Prima di chiedere al re il permesso di ricostruire le mura di Gerusalemme, Neemia pregò, e Dio esaudì la sua richiesta. Lasciando Babilonia, incontrò alcuni uomini arabi, che lo presero in giro per quello che si accingeva a fare. Neemia 4:20 riporta questa frase, che si erge tutt'oggi a testimonianza di chi ha il diritto alla città nota come Gerusalemme: "Allora io risposi e dissi loro: «Sarà il DIO stesso del cielo a darci buon successo. Noi, suoi servi, ci metteremo a costruire, ma per voi non ci sarà né parte né diritto né ricordo in Gerusalemme»".

Neemia continuò la sua missione di ricostruire Gerusalemme. Dio fornì la manodopera necessaria, e cominciarono i lavori di costruzione. Tuttavia, non furono privi di nemici che desideravano interrompere la ricostruzione. Ma Dio intervenne come aveva fatto con Mosè (Esodo 14:14). Neemia 4:20 riporta: "Dovunque udrete il suono della tromba, là raccoglietevi presso di noi; il nostro DIO combatterà per noi". Quello era il piano prestabilito da Dio per liberare il Suo popolo dalla schiavitù e riportarlo nella sua terra, affinché potesse tornare a pregare nel tempio.

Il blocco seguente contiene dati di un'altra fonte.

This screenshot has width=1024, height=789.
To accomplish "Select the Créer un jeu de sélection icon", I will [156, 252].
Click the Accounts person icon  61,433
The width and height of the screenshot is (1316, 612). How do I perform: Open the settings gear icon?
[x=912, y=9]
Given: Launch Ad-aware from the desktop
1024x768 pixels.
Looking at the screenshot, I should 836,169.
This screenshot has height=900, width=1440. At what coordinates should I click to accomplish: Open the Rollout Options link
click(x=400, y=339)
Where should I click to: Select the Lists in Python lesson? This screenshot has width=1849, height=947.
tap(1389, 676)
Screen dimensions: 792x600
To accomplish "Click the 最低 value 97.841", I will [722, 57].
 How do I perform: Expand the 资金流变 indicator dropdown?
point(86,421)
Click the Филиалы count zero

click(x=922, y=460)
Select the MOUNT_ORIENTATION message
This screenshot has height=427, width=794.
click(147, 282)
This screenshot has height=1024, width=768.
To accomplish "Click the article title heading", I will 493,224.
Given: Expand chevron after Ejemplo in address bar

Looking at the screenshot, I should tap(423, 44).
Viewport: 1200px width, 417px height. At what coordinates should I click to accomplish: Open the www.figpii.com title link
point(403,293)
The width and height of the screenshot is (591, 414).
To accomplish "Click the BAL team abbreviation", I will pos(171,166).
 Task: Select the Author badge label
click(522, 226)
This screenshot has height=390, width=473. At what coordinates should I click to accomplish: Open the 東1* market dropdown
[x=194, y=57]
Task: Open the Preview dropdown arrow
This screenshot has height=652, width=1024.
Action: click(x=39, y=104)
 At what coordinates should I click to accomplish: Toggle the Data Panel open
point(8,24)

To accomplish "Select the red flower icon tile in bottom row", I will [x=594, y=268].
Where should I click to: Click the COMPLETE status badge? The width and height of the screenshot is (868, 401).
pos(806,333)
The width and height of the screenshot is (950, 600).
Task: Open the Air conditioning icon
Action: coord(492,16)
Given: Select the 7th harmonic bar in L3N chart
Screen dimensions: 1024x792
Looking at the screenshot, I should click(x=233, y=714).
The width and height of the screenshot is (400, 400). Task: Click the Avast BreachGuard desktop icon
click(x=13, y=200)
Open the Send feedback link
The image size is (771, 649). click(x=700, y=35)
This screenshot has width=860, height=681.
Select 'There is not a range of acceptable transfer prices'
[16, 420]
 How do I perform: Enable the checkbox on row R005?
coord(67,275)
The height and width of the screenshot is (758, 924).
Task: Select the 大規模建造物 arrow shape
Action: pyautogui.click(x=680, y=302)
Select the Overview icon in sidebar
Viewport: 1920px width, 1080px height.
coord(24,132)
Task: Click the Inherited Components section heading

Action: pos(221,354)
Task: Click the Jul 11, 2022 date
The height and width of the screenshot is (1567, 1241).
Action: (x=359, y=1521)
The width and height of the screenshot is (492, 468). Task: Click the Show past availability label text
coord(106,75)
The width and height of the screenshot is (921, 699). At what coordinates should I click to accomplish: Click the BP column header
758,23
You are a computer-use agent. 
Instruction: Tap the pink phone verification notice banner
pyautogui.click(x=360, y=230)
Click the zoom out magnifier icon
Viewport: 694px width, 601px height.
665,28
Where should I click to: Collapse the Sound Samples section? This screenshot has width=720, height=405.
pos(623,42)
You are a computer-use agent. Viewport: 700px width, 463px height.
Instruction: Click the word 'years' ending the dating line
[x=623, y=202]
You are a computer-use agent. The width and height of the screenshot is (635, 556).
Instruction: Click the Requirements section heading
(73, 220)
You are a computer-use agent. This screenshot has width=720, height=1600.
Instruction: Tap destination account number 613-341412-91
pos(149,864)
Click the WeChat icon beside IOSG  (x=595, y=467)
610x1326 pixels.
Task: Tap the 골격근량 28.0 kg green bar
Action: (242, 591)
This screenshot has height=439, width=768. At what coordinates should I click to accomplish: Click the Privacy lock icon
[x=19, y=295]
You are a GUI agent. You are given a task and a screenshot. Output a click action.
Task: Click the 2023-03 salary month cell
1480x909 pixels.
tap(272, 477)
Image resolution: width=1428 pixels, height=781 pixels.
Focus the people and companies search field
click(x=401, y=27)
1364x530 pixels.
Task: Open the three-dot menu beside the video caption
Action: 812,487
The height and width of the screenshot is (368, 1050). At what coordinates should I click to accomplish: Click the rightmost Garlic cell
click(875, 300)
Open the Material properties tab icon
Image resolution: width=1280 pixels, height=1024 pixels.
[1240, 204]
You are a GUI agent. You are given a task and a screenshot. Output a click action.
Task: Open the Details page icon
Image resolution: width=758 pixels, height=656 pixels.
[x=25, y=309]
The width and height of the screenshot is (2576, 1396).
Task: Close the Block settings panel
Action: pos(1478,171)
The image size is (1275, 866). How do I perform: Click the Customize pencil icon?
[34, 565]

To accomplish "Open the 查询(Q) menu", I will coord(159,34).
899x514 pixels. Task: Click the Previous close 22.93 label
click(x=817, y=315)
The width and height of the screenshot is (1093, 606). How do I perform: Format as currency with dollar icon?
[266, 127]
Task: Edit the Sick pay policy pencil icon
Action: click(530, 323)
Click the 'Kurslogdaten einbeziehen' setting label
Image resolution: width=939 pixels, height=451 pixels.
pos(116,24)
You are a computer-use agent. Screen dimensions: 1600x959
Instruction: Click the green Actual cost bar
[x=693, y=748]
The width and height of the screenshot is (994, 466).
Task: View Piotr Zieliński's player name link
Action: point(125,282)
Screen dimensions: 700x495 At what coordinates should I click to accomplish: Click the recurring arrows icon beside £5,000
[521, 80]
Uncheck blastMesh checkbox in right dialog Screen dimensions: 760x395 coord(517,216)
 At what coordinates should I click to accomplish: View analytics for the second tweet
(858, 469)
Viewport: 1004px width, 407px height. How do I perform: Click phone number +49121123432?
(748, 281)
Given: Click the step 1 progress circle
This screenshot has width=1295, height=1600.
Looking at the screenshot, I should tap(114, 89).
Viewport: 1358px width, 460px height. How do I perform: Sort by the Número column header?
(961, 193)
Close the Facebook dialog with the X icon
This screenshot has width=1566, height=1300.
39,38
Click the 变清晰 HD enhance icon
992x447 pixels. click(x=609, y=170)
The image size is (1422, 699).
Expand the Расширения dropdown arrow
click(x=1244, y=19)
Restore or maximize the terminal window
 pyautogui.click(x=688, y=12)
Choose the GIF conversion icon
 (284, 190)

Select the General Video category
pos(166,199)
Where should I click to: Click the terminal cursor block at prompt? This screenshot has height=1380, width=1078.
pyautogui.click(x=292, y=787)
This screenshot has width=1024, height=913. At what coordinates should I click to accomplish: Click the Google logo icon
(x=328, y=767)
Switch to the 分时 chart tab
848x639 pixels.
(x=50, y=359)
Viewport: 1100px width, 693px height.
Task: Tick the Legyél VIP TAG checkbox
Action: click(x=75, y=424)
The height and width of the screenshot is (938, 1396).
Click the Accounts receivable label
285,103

Possiamo imparare delle lezioni preziose dalla vita di Neemia, su come ripristinare e mantenere una relazione con Dio. Lo vediamo nell'episodio in cui le persone tornarono a ricostruire la città, e la prima cosa da fare fu accertarsi che capissero la Legge di Mosè. Dunque, il sacerdote Esdra passò molte ore a leggere la Legge davanti all'assemblea, assicurandosi che tutti capissero ciò che desiderava Dio. Neemia 8:18 riporta quella che dovrebbe essere parte della vita di ogni credente, ovvero la lettura quotidiana della parola di Dio: "Esdra fece la lettura del libro della legge di DIO ogni giorno, dal primo giorno fino all'ultimo giorno. Celebrarono la festa per sette giorni; nell'ottavo giorno ci fu una solenne assemblea, come prescrive la legge."

Neemia funge da testimonianza di fedeltà e perseveranza. Visse lontano da casa, eppure non abbandonò mai la speranza che un giorno vi sarebbe ritornato. Trascorse gran parte della sua vita in esilio, in una terra pagana, eppure la sua fede e fiducia nel Dio d'Abrahamo, di Isacco e di Giacobbe non vacillò mai. Era un guerriero della preghiera, affidò tutto al Signore in preghiera, intercedette per il suo popolo, e fu ricompensato per la sua diligenza e la sua perseveranza. Neemia si preoccupava tanto per il suo popolo da non abbandonare mai la speranza di un suo reinsediamento nella terra nativa, ma anche di una ricostruzione del suo rapporto con il Dio che aveva chiamato il suo progenitore, Abrahamo, fuori dalla stessa area geografica e aveva stipulato con lui un patto, uno che Neemia credeva sarebbe valso per sempre.